In 2015, Britain is the only country still having a debate about its continuing membership in the European Union
The second oddity about Britain is that today, in 2015, it should still be having a debate about its continuing membership in the European Union. It is true that ever since the British joined, they have complained about various aspects of the European project: their heavy budget contribution, the common agricultural policy, the common fisheries policy, excessive red tape and regulation and the continuing drive towards ever closer union. But other countries, like Denmark, Sweden and even some of the newest members, have also had their complaints. Where Britain is alone is in continuing to discuss the question of whether it might be better off leaving the EU altogether. And that is the debate that the new Conservative government of David Cameron has now relaunched by promising that before the end of 2017, it will hold an in/out referendum, asking voters if they want Britain to remain a member of the EU.
Mr Cameron has said that before such a referendum, he will renegotiate certain aspects of Britain’s membership. The implicit threat is that if he does not get most of what he wants, he will be happy to advocate withdrawal. Yet, the reality is that all British governments, whether Tory, Labour or coalitions, have quickly come to appreciate that it would be better to remain full members, if only because the alternatives to membership are unattractive, unattainable or both. So, Mr Cameron is almost certain to campaign to stay regardless of whatever he wins from his renegotiation.
This conclusion is reinforced because what Mr Cameron has actually asked for seems to be relatively minor. He would like to change the rules to make clear that migrants from the rest of the European Union cannot claim benefits, including in-work benefits, for the first four years after they arrive in Britain. He wants some form of exemption from the treaties’ aspiration of pursuing ever closer union among the peoples of Europe. He seeks to give national parliaments a bigger say in policing and occasionally blocking EU legislation. He wants a renewed commitment to complete the single market in services, digital and energy. And he hopes to secure some guarantees that, as the euro zone pursues deeper political and economic integration, it will not discriminate in any way against countries, like Britain, which have chosen not to join the single currency.

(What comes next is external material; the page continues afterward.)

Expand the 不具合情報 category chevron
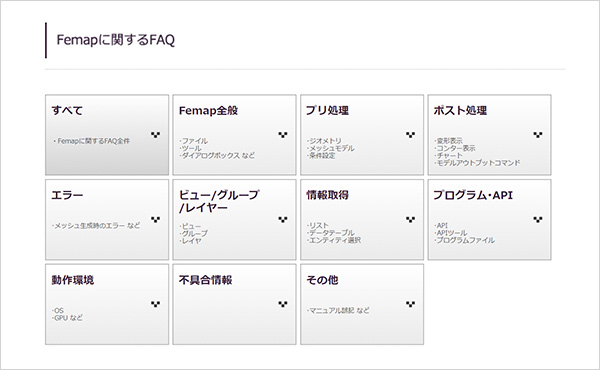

Mr. Cameron has presented these proposed reforms as fundamental changes in Britain’s relationship with the EU. In reality, they are nothing of the sort. What he is in fact seeking is a set of measures that he has reason to believe his European partners are prepared to accept, but that he also hopes he can present, both to his Eurosceptic backbenchers and to the British people, as significant concessions, even if they seem relatively modest. In effect, he is trying to repeat the success of Harold Wilson, who came to power as Labour prime minister in 1974 with a promise to renegotiate the terms of Britain’s membership of the then European Economic Community and to put the results to an in/out referendum.
In the event, Wilson succeeded spectacularly. Before he began his purported renegotiation, opinion polls suggested that there was a substantial majority in favour of leaving. He won almost nothing in his renegotiation and even eschewed any treaty change. And yet, helped by a strong cross-party consensus and the support of almost the entire media and British business, he managed to win a two-thirds majority for staying in the EEC in the referendum in June 1975. That settled the issue for more than a generation. But now Mr Cameron has reopened it.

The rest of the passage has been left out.